Task statement: Could you count the lines below that include the word "agent" and give only the number?

Source records
=======

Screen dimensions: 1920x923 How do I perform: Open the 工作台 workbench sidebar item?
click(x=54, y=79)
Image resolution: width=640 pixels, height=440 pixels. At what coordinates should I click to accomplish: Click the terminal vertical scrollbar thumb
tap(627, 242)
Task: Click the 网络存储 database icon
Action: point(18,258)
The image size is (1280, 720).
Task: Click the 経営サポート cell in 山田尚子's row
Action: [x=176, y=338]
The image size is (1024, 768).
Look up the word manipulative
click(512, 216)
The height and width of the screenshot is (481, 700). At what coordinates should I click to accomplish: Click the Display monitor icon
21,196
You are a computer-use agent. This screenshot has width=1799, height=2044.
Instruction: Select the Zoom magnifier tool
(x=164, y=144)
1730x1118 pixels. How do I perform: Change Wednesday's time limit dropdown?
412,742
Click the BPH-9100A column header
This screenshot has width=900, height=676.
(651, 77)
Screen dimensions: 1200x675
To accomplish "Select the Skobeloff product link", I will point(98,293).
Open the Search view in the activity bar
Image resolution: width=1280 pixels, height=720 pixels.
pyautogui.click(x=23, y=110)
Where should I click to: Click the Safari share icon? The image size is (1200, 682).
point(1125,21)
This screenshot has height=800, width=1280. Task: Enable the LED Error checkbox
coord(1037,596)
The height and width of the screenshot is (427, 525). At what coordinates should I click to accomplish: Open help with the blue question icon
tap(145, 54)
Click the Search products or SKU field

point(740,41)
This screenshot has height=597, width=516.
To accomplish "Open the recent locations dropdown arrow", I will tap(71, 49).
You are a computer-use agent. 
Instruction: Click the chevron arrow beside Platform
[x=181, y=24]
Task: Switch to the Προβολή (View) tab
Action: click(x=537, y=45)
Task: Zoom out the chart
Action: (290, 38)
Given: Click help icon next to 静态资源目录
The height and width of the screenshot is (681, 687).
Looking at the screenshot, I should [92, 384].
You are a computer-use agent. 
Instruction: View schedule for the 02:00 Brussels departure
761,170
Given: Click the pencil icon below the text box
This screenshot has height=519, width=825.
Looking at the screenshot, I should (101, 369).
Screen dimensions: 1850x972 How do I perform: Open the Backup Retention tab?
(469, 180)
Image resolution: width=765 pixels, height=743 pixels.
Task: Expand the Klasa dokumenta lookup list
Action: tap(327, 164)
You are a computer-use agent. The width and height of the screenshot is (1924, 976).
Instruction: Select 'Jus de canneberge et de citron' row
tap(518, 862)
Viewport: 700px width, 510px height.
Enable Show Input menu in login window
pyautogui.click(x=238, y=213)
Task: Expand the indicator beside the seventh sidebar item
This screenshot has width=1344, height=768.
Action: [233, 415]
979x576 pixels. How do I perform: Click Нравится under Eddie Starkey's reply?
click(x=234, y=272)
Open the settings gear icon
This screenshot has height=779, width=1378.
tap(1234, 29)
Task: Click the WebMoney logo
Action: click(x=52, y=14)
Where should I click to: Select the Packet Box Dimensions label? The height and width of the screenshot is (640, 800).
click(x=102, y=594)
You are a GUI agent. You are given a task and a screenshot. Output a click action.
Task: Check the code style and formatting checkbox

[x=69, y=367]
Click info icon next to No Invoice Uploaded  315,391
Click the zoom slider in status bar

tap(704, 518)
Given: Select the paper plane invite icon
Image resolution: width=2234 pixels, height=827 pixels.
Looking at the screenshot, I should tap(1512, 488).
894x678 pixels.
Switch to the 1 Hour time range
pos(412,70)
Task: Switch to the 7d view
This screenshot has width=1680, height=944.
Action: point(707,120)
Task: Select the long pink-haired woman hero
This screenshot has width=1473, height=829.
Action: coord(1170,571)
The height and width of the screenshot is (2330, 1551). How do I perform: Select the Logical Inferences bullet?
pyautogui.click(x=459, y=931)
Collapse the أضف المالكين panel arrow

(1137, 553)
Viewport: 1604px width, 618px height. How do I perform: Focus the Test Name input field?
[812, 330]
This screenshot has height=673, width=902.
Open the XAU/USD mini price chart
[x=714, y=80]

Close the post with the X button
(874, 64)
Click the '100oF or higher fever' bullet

=======

Written response: 5